While the French Men’s soccer team was CRUSHING its competition (Allez Les Blues!) and winning the World Cup for the first time in 20 years, another major sporting event was taking place in France and entertaining the soccer-hating population of the country (yes, they do exist). I’m talking of course of about the Tour de France. This annual bicycle race circulating through many regions of France (and sometimes neighboring countries) is one of France’s oldest tradition and famous event. If you’re like me, you do not get cycling races but still want to sound like you know your stuff, so here’s a cheat-sheet for you.
The race first started in 1903 by a newspaper named l’Auto.
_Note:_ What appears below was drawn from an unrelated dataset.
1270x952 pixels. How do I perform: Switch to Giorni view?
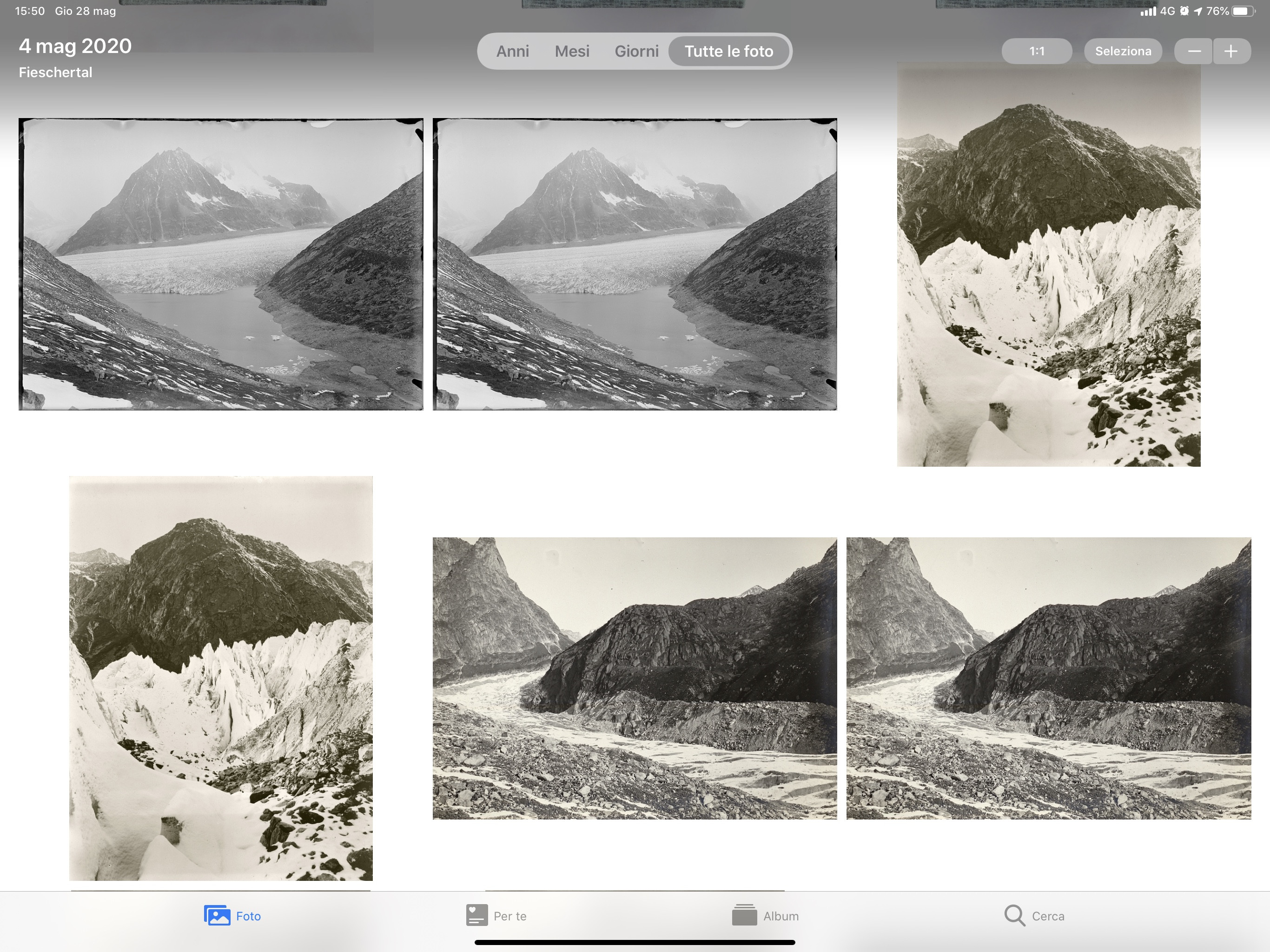coord(636,52)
The race occurs over a period three weeks, consisting of 21 étapes (stages). Each étape varies in length and is held in a different region of France. The cyclists run one étape every day. Some can be flat and easy for the racers. Others occur in steep mountain sides which can be very hard. Those étapes are decisive when setting up the classment. Cyclists race in 22 teams of eight. Each team has a leader or protected rider while the rest of the team is composed of domestiques (servant in French) that support the leader and help him in what he needs. The Tour includes five competitions but the only one you need to worry about is the general classification: the racer that completes all stages with the shortest time received the most famous Maillot Jaune (yellow jersey).
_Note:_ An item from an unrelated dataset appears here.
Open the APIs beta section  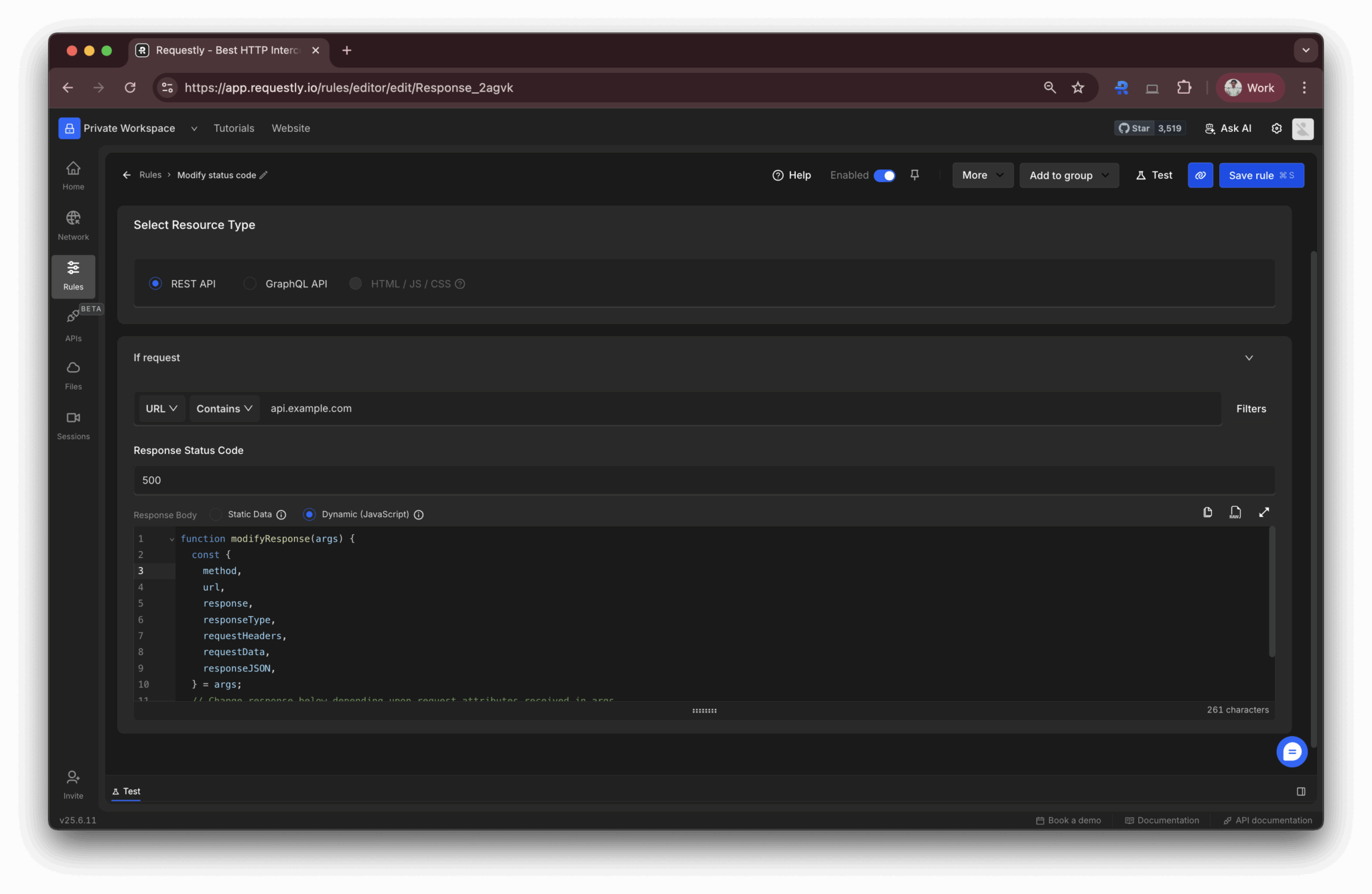click(73, 323)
However, it is the not the sole jersey awarded. At each étape, four jerseys are awarded. The yellow jersey is awarded to the cyclist who finished the stage with the shortest time. The cyclist will get to wear the jersey the next day and give it to the winner of the next stage (the overall winner of the Tour gets to keep it definitely). The green jersey, maillot vert, is given to cyclist who is currently at the end of the leaderboard in term of points since points are awarded to the first 15 racers to reach the finish line. The polka dot jersey, maillot à pois, is given to the cyclist who earned the most points in a mountain climbing étape. Finally, a white jersey, maillot blanc, is given to the best cyclist that is under 26 years old. It stands as a junior maillot jaune.
The stages can last up to 5 hours. It can be dull and hard to follow unless you are an avid cycling fan. But you’re not. You’re not even sure how to pronounce Tour de France. Aside from accidents, fans somehow obstructing the road or some cyclist taking shortcuts or cheating, drama can occur after the races in the form of doping testing and award stripping. Cyclists are tested before and after each stage. Since French people take cheating seriously, pee can even be sometimes frozen so it can be tested on later. This is how the United States tarnished its reputation forever in the Tour de France, in one of the most infamous incidents of all time. One of its racers was found guilty of what the United States Anti-Doping Agency described as “the most sophisticated, professionalized and successful doping program that sport has ever seen.” We are of course talking about Lance Armstrong.
Once an accomplished cyclist and athlete who had excellent performances in Olympic games and other international competitions (including the Tour De France), the American athlete was found guilty of doping and using substances for many years. He was stripped of many titles and banned from practicing any sports professionally for an indeterminate sentence. Among those striped titles were SEVEN Tour de France titles. Mr. Armstrong had earned the record of most titles won by an individual. This had interesting repercussions: as of right now, the official records of the Tour De France show that there are no first place winners from the year 1998 to 2005. The leaderboard starts at the runner-up.
If this woke up a new interest in the event, you should definitely follow its progress on the official website www.letour.fr. We are currently at the 12th étape which is in the Alps. The British competitors Team Sky has currently the shortest overall time with a three minutes gap with the runner-up.